How do you define a *good book*? Is it one that moves you? Something you would read over and over again? One that addresses hard hitting topics? Maybe a good narrator? Character growth? Plausibility? I can easily see why My Sister's Keeper by Jodi Picoult became the uber-blockbuster it is...but there's something about it that holds me back.
Short synopsis, Anna Fitzgerald was conceived so her cord blood could be used to try and cure her sister Kate of an aggressive form of leukaemia. When it didn't work, she became blood and then bone marrow donor. After many years of aggressive therapy and brushes with death, Kate is diagnosed with renal failure her parents want her to donate a kidney but Anna instead sues her parents for medical emancipation.
In the words of the judge ruling the case, the book is about the sanctity of life versus the quality of life. The book raises some pretty good issues - what would you do in order to save a life? Would you do it even if it impinged on the livelihood of someone else? Can a decision made in love be bad thing? Is a life lived in pain better than not living? The weakness of this is that while it gets you thinking, the book does not answer any of these things. In fact, the whole issue is solved by deus ex machina that while closing everything cleanly and uncontroversially, it made me feel a little manipulated.
The manipulation works though. The book is written in first person monologue and I will admit to bawling a bit at various points due to the characters' conflicts. However, there are seven different narrators but they pretty much all sound the same, just separated by font. Everyone is incredibly eloquent. Not that that's a bad thing, but when the people range from 12yo girl, 17yo boy, various adults and everyone is essentially the same, they just blend into each other. Some of the fonts are nice though. I do like a good font.

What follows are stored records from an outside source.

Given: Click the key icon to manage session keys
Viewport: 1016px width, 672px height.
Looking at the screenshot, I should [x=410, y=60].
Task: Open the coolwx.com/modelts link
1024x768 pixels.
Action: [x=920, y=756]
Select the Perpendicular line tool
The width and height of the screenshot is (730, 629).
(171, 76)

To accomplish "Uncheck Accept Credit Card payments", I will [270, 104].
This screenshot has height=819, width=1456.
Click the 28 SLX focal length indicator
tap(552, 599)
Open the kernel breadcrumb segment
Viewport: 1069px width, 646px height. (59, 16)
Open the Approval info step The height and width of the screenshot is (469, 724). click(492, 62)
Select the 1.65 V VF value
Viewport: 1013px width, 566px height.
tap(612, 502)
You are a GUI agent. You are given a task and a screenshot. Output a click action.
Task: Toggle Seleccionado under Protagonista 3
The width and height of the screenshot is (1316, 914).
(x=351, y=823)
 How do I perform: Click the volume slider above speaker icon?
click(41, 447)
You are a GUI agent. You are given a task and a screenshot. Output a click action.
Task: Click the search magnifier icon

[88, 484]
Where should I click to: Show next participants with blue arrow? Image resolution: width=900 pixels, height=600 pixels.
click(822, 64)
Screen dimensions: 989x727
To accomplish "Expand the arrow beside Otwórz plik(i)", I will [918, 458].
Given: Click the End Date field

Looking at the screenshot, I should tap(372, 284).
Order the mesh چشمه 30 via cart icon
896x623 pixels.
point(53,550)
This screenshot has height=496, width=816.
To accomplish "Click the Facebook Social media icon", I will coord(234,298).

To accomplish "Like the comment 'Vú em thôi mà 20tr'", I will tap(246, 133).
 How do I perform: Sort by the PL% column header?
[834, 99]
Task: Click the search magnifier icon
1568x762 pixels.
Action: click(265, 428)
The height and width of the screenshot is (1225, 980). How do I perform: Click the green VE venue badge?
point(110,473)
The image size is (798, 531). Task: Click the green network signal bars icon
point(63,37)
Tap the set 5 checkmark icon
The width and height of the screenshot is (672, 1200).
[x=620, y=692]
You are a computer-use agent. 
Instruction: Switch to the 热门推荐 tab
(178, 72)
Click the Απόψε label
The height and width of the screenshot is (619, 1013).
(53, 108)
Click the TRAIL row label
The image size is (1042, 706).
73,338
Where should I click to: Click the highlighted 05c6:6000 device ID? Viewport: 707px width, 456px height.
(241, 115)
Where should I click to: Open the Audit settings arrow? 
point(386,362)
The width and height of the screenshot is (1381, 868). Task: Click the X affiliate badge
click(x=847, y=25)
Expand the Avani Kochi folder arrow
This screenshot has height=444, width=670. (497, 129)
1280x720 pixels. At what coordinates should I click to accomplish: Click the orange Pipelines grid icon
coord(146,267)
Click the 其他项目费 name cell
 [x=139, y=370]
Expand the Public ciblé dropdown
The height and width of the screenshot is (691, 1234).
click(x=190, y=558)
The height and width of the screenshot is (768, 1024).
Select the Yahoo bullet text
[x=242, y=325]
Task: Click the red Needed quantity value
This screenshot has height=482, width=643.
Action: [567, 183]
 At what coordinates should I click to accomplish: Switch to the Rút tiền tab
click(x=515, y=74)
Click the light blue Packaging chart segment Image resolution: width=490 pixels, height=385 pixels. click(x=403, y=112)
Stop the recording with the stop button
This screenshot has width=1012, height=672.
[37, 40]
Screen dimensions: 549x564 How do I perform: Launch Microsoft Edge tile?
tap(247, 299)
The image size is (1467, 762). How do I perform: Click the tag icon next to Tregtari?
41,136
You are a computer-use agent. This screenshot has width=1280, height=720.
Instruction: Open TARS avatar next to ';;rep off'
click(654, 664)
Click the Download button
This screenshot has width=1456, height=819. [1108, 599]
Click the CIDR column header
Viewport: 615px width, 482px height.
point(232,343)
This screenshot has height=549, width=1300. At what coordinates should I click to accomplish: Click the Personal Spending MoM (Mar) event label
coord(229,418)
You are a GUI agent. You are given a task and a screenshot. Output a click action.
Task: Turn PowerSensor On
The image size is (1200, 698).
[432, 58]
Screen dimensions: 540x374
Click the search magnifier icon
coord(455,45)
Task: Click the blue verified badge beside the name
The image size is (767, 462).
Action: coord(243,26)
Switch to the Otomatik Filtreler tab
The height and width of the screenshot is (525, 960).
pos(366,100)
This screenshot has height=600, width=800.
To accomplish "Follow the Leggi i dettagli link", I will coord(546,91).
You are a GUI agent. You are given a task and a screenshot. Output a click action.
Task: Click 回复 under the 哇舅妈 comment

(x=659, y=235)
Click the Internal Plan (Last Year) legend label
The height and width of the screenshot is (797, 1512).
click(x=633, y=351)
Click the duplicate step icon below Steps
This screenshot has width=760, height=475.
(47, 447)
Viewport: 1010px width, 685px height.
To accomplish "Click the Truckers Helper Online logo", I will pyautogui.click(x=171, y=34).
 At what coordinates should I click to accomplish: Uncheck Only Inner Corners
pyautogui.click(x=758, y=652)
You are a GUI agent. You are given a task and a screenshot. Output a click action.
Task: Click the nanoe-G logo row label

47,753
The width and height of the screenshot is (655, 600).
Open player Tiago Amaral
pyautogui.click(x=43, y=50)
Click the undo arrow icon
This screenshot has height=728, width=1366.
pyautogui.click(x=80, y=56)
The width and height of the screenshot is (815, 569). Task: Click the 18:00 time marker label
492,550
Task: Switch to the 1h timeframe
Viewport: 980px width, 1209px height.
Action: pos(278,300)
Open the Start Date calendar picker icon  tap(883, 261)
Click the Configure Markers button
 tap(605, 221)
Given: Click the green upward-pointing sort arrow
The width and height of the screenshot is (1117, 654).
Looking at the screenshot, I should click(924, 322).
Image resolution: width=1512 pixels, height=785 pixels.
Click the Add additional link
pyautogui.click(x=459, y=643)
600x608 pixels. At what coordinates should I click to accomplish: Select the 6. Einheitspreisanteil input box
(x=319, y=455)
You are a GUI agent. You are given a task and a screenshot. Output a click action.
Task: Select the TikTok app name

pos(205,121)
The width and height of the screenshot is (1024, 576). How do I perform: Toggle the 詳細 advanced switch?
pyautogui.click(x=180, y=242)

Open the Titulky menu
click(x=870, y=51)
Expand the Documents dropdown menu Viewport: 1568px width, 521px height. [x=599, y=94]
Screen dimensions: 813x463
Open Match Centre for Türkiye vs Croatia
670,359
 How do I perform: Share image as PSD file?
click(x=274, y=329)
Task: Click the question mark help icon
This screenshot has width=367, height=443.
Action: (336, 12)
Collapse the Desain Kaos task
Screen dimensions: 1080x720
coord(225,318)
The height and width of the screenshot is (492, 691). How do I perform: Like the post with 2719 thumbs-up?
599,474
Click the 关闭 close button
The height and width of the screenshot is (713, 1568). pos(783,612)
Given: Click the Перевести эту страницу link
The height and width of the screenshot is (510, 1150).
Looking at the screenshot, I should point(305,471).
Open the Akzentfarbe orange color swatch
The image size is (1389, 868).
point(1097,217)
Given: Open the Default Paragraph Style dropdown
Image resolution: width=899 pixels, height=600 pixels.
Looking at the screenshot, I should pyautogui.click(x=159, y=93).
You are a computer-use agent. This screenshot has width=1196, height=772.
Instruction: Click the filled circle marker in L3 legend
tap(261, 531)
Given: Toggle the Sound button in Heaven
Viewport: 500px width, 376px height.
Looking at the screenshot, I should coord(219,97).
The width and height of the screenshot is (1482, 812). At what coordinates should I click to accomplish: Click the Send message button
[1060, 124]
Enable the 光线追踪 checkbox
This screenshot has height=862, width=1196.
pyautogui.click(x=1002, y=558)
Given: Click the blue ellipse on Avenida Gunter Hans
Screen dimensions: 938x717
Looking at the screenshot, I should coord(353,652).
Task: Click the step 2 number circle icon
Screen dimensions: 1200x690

Emotionally moved as I may be, my feeling at the end was not to read it again as I would for other wrenching books such as The Summer Garden or L'Assommoir (oh, such suffering there!). Everyone just seems to be reliving their own suffering or feeling other peoples and it's just a maudlin-fest. I mean sure, the last few chapters of L'Assommoir is a maudlin-fest but Zola's message was alcohol and poverty are bad and need to be fixed! Because of the deus ex machina, the only real message is medical ethics is difficult.
While my review seems overwhelmingly negative, I would recommend it to others. I did manage to finish the book in two days despite many others I could have picked up. And I certainly don't believe it belongs in the 'burn pile' with The DaVinci Code, any Jackie Collins, or The Devil Wears Prada.